__DIRECTIONS__
Output the lines of the listing below exactly as they appear, covering the stretch from the line containing "Given: Toggle the" through the line containing "Instruction: Click Liverpool".

__Source records__

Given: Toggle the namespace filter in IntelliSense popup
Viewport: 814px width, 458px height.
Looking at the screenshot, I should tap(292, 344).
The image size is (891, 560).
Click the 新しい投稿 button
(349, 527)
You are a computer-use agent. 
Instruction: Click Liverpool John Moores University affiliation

==

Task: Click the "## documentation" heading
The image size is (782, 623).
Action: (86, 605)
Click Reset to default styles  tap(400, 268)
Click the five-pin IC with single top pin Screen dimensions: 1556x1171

__ANSWER TO THIS TASK__
Given: Toggle the namespace filter in IntelliSense popup
Viewport: 814px width, 458px height.
Looking at the screenshot, I should tap(292, 344).
The image size is (891, 560).
Click the 新しい投稿 button
(349, 527)
You are a computer-use agent. 
Instruction: Click Liverpool John Moores University affiliation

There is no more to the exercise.